Era um dia como outro qualquer. Era um dia para ser como outro dia do passado ou do futuro, mas no presente ele me chegou com ua mensagem de celular de um moço que não conheço pessoalmente. Pediu que interpretasse seu poema no Fest Campos de Poesia Falada. Gosto de palavras. Gosto de palavras que gritam e que silenciam tudo. Gosto de palavras que emocionam, que transformam, que nos fazem pensar, que nos eternizam. Gostei das palavras do moço, e decidi que iria interpretar o seu poema tão cheio de imagens e de surpresas.
Sempre que leio um poema, conto, prosa ou bula de remédio, na minha mente vem a galope o esteriótipo da personagem. Fico imaginando como anda, fala, pensa, encanta. Quando me deparei com o poema "Dor de Rosa", não foi difernte. Mas algo de mais especial e revelador me tomou por inteiro. Saber que fora escrito por um homem me deixou ainda mais curiosa e aí, inconscientemente, acabei fazendo uma viagem ao interior dessa alma tão feminina. Fui arrebatada pela menina que existe nas palavras do moço, fui tomada de tamanha emoção que quando disse o poema não era mais eu quem estava lá. O grande barato da interpretação é poder ser aquilo que não se é, mas que poderia ter sido. De repente, eu era a menina que nunca havia usado um vestido de chita, aquela que não conhecera os contornos de um corpo escolhido, aquela cuja infância fora roubada, que o o lhar fora congelado e que a alma perdeu o caminho...
Não poderia descrever o tamnho de minha emoção nem o quanto é interessante ver/sentir a reação das pessoas que embarcaram comigo no navio das palavras.

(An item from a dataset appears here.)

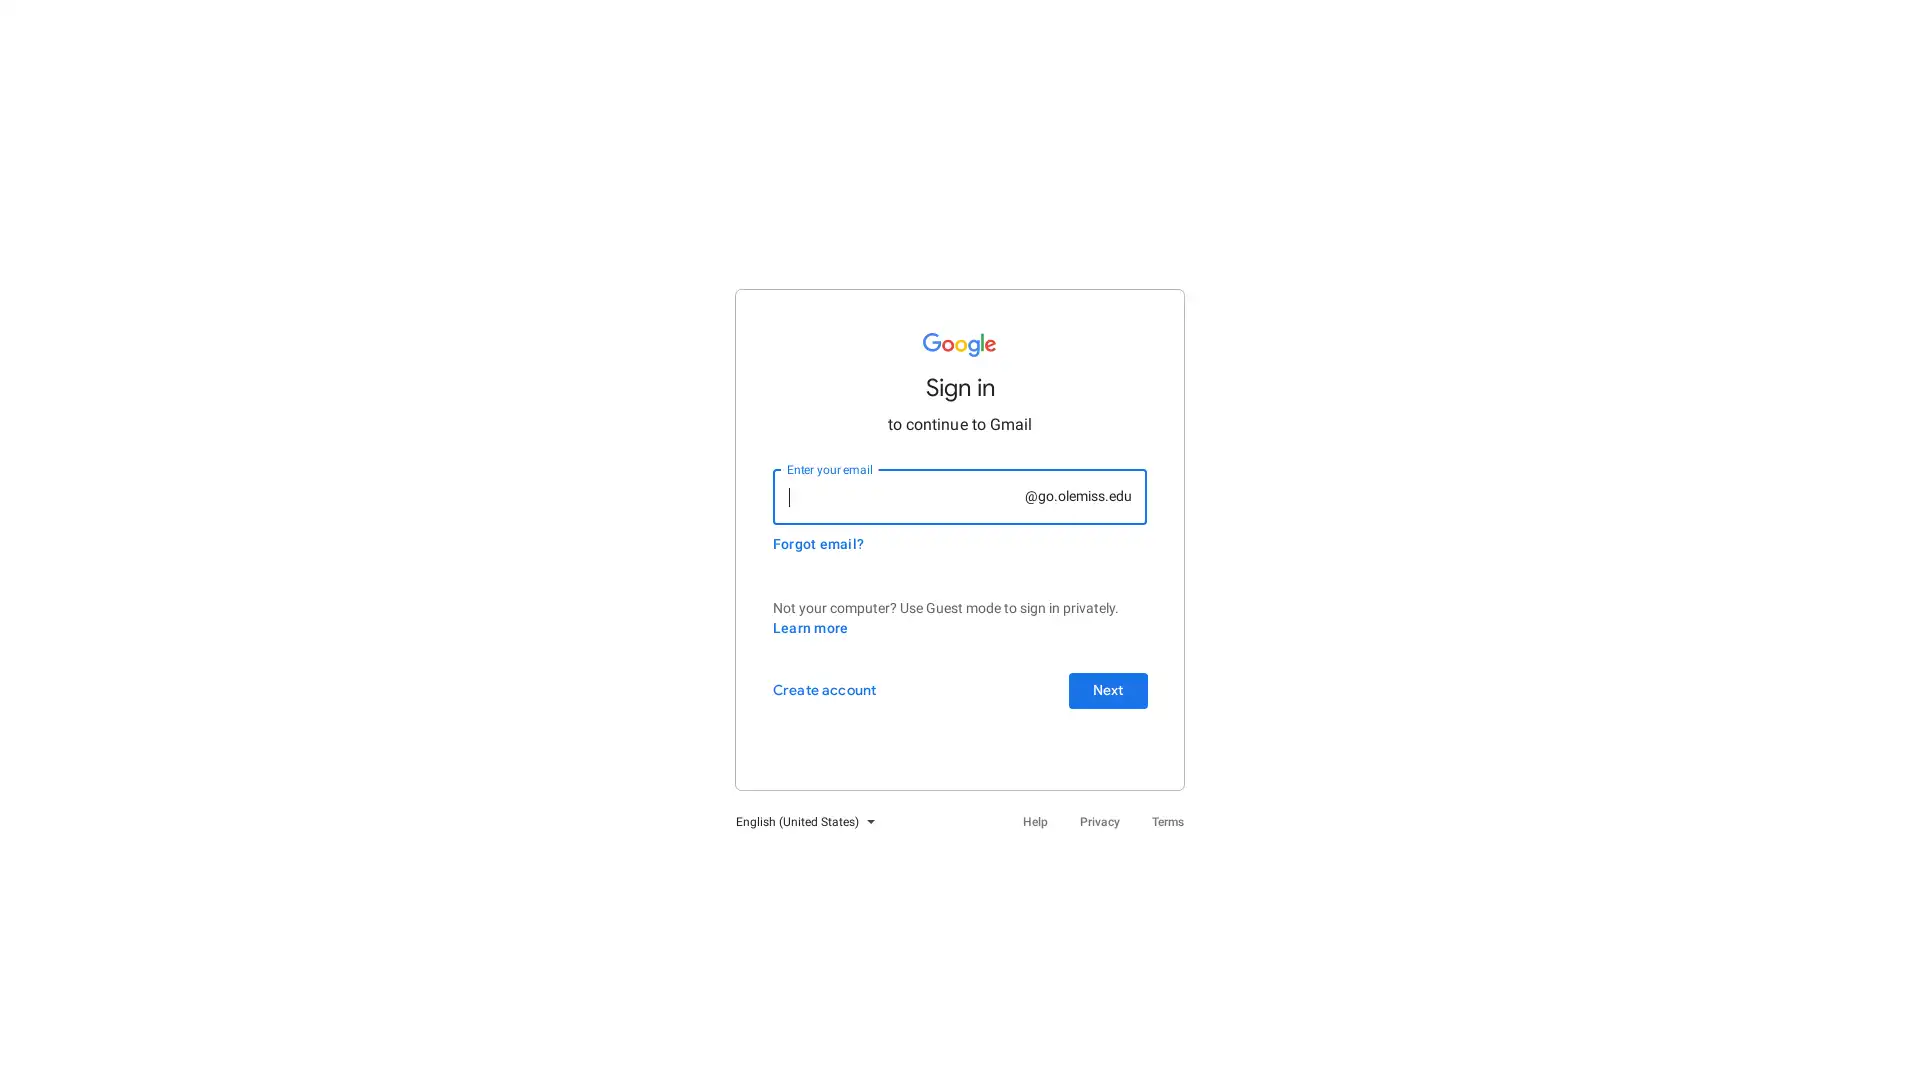  I want to click on Forgot email?, so click(821, 547).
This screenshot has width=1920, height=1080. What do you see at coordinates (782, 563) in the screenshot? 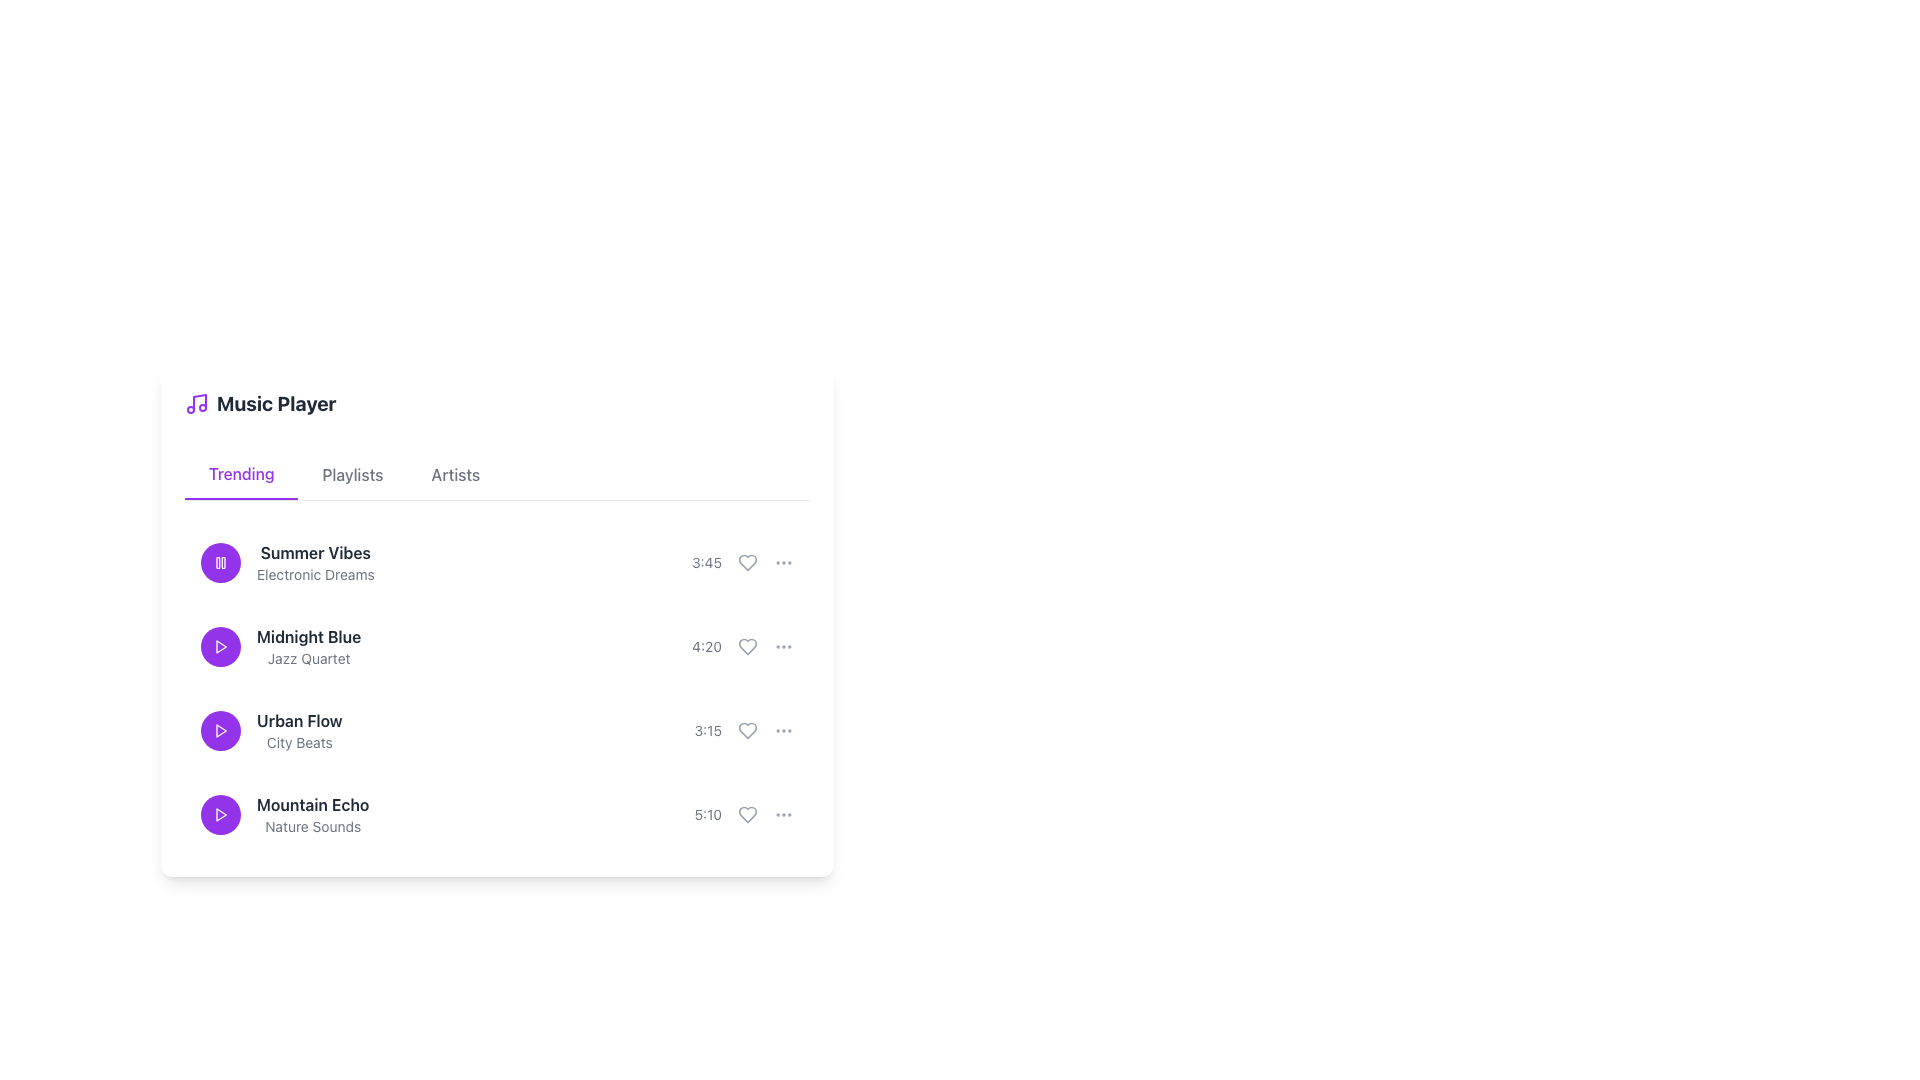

Escrever não é fácil. Transformar a escrita do outro num jogo de sensações também não, mas se render as fonemas, as frases, aos tons que tem um poema é ajoelhar diante do Deus que existe em todo lugar e se sentir facilmente levada pelas dificuldades. Cumpri meu ofício uma vez mais. Fiz o melhor de mim e agradeço ao moço por ter me confiado sua escrita e me oportunizado um encontro sublime com suas palavras.
DOR DE ROSA
Minha infância
nunca descobriu
os mistérios que
habitam o fundo do rio.
Sempre me disseram
que o vestido encurta
depois que a gente
sente a flor do maracujá brotar
no meio do sexo,
disfarçando a paixão
que aqui a gente
confunde com o menor dos gestos.
Quando virei mulher,
o sangue pingou
pelo terreiro até o
sol cicatrizar dezembro.
Não colhi brincos
da natureza
porque nunca me
ensinaram a lembrar.
Esquecer é um
catecismo diário.
De manhã emudece
minhas palavras com farelos de pão
De noite, silencia
qualquer pergunta
com a flor branca e
roxa que só conheci estampada
nos vestidos de
chita que papai nunca trouxe.
Nunca ouvi qualquer
história de pescador
Nem acredito muito
no milagre dos peixes
O que ouço é uma
voz rouca
Arranhando o ouvido
da menina que não sabe existir.
Por aqui dizem ser
coisas do além, sentimentos que vagam
pelo coração da
mata. Eu mesma, não sei dizer.
Sempre guardei as
histórias do folclore
dentro da minha
caixa de meias.
Uma porque só sinto
aquilo que me toca.
Outra porque nunca
fui eu, depois que papai
entupido de
aguardente me ninou como
se eu fosse uma
lenda.
Não posso imaginar
as frestas que o mundo deixa
porque só prezo
pelas distinções de escuro.
Deduzo a luz pelo
toque que não sei contar,
pelo romance que não
segredei aos antigos
e pelo coração que
pulsa por dentro, aposenta
cirandas e não é
meu.
Faltou o canto da
sereia,
o contorno do corpo
que não provei,
os chumaços de
algodão para estancar o vermelho
que escorreu pelas
pernas bambas de tão finas.
Só senti a
existência dele quando a barriga começou a crescer
e nenhum tom de rosa
apareceu no meio do nada do rio.
Quando a água
baixou lá pelas bandas de mim,
o sol não deu
trégua sequer nas vontades de antes.
A memória eu guardo
no ventre do encontro das águas
O corpo eu já não
sei
Só imagino cores
para as variações que correm igarapé afora.
Podem imaginar o que
for
Só sei que o boto
tinha a barba grossa,
a mão pesada e o
bafo de cigarro igualzinho ao do meu pai.